The legal temerity is truly shocking. The Indiana Supreme Court recently handed down a decision declaring the ancient common-law right to resist unlawful entry of one’s home by police officers invalid in Indiana. Yes, Hoosiers, your judiciary has decided the 4th Amendment protection of a citizen’s home from unlawful search and seizure (reiterated word-for-word in the 11th Amendment to the Indiana Constitution) does not extend to any resistance of an unlawful assault or invasion, reasonable or otherwise–the court claims civil remedies at law after-the-fact are sufficient protection, concluding “public policy disfavors any such right” to resist.
In Barnes vs. State, the court by a 3-2 majority noted the ancient common-law origins (possibly back as far as the Magna Carta) of the right to reasonably resist unlawful arrest or entry of one’s home, even citing the U.S. Supreme Court’s repeated upholding of the right, but decided by fiat to step far beyond even more recent precedent that is slowly chipping away at Fourth Amendment rights. The case was complex–an officer forced his way into an apartment after a call about a non-violent domestic disturbance, and upon some resistance by the homeowner, “used a choke hold and a taser to subdue him.” Upon recovery (the homeowner suffered an “adverse reaction to the taser” and was taken to the hospital) he found himself charged with disorderly conduct, resisting a police officer, battery on a police officer, and interference with reporting of a crime. The trial court refused to instruct the jury on the legality of resisting an unlawful entry, and the Court of Appeals ordered a new trial on appeal. The Supreme Court, faced with the case, did not uphold the age-old right of sanctuary from unlawful entry, nor did they opt to extend the “exigent circumstances” that legalize warrantless entry in critical situations to cover the entry in a case of domestic disturbance.
Rather, in a shockingly irresponsible piece of jurisprudence, the majority chose to deny this basic right to all Indiana citizens on the rather shaky grounds that affirming the right would merely encourage violence that would be unlikely to change the result. In their reasoning, the justices also concluded that modern legal process has made the need for such a right obsolete, with modern police procedure, disciplinary action, and civil actions at law providing sufficient protection for the citizen. “We believe … a right to resist an unlawful police entry into a home is against public policy and is incompatible with modern Fourth Amendment jurisprudence,” writes Justice Steven David in the majority opinion.

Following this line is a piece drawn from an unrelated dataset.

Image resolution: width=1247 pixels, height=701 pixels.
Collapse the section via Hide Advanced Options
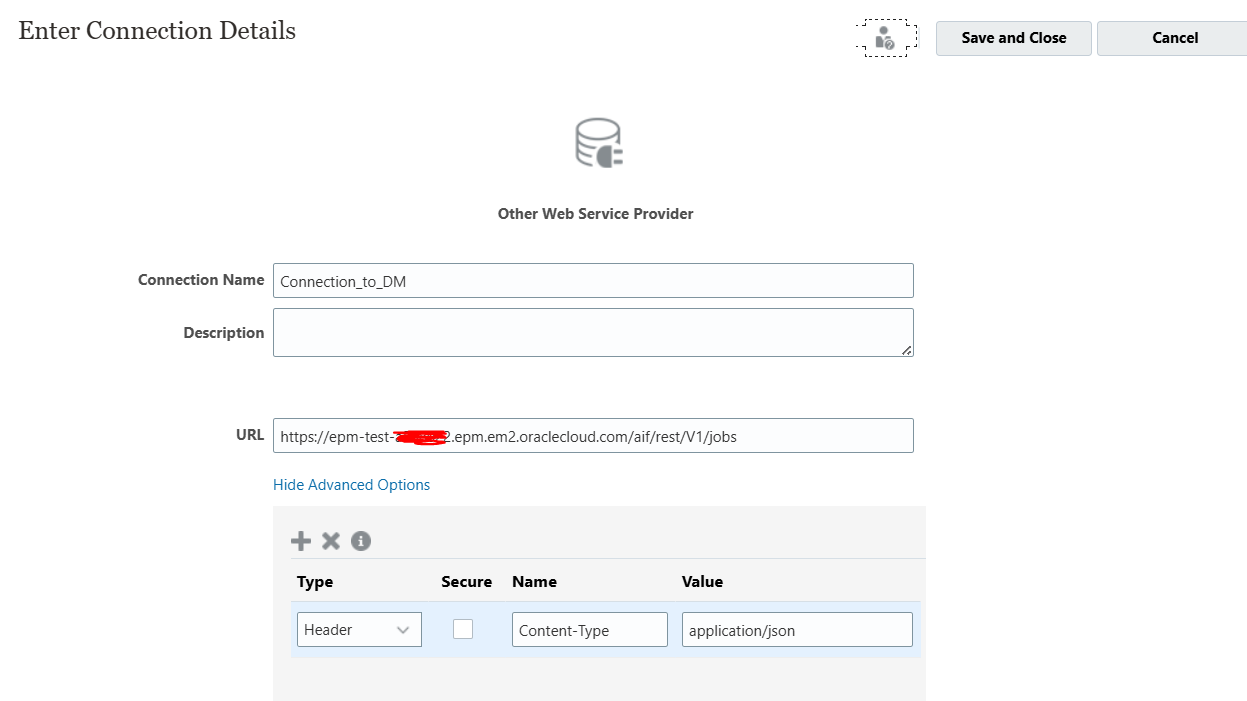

The opinion has deservedly raised hackles, with widespread legal and political outcry in Indiana and nationwide. The two justices in the minority of the decision released dissenting opinions, one urging a more cautious revision of the common-law right to only cover “reasonable” resistance, and another decrying the overriding of Constitutional right and Supreme Court precedent, when “[t]here is simply no reason to abrogate the common law right of a citizen to resist the unlawful police entry into his or her home.” Seventy-one Indiana lawmakers have joined together to file an amicus curiae brief requesting the court rehear its decision in the light of its dangerous precedent–criminals have been known to impersonate police officers before, should citizens just surrender to any unlawful entry by apparent police officers? Doug Powers, writing at MichelleMalkin.com, goes one step further and asks what recourse might the citizen have whose home is invaded if evidence might be planted that excuses the invasion after the fact?
As suspect as this decision is, it is simply the latest step in a national shift toward even more irresponsible and unconstitutional jurisprudence–which has climaxed in Indiana with multiple decisions eroding the citizen’s common-law and constitutional protection from unreasonable search and seizure, including a pair of cases issued two days before Barnes affirming that an officer does not need to seek prior judicial approval of a “no-knock” warrant to enter and serve a warrant without announcing his presence. Combined with Barnes, these cases significantly erode the rights of an Indiana citizen under the Fourth Amendment, allowing a police officer to enter and serve a warrant without announcing his presence, and enjoining the citizen not to resist his entry, whether he possesses a lawful warrant or not.
Retired lawyer and staunch conservative author John C. Wright says it best in his damning analysis of the case here:
The chutzpah needed to overturn a basic principle of the law and of the rights of man dating back to AD 1215 is simply astonishing, almost awe-inspiring. The legal eccentricity of Emperor Caligula forcing the Senate to vote him to be a god is the only thing of comparable magnitude I can imagine. Overturning the Fourth Amendment by judicial fiat is minor in comparison.